▶ _Exercise prompt_
Please print each entry below exactly as it stands, but without any pictures.

▶ _Supplied material_
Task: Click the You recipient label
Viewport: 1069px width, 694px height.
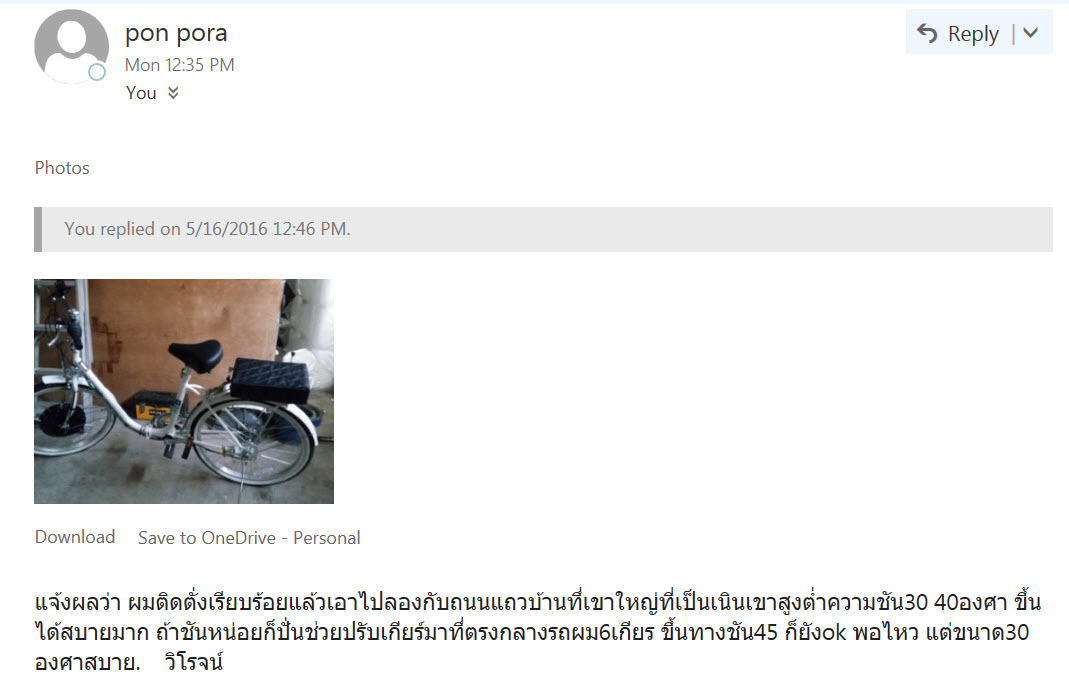Action: (x=141, y=93)
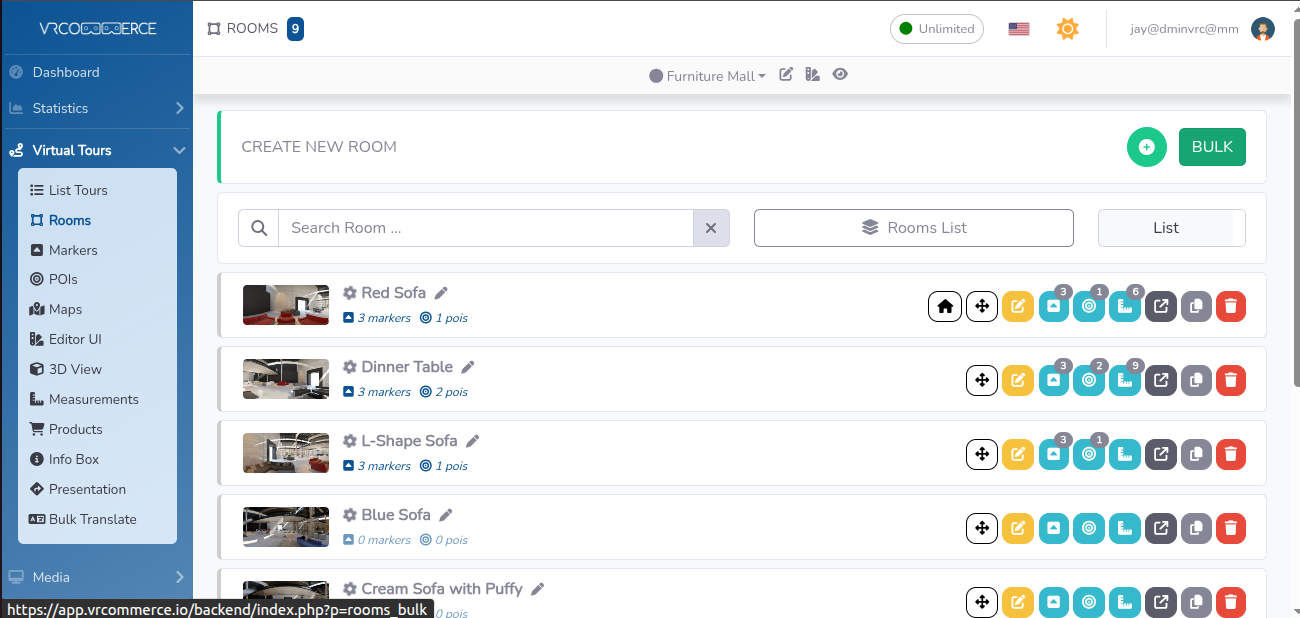
Task: Click the eye preview icon beside Furniture Mall
Action: pyautogui.click(x=840, y=75)
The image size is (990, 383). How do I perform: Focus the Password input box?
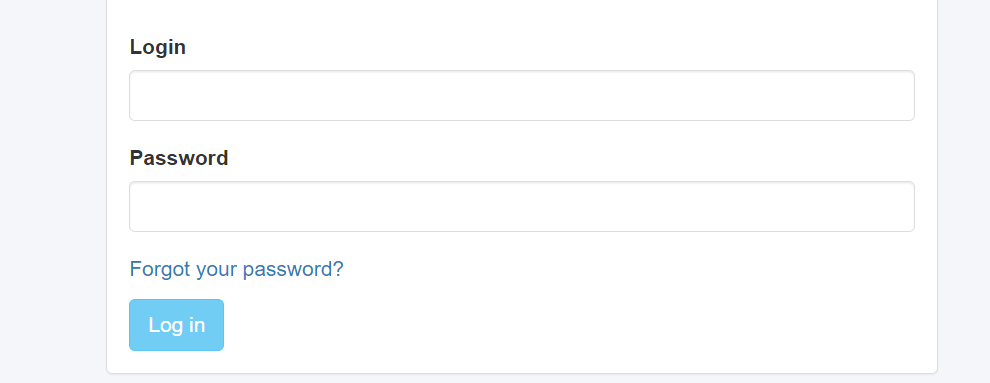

▶ _The completed task_
Task: Click the You recipient label
Viewport: 1069px width, 694px height.
Action: (x=141, y=93)
Task: Click the eye preview icon beside Furniture Mall
Action: pyautogui.click(x=840, y=75)
The image size is (990, 383). How do I perform: Focus the Password input box?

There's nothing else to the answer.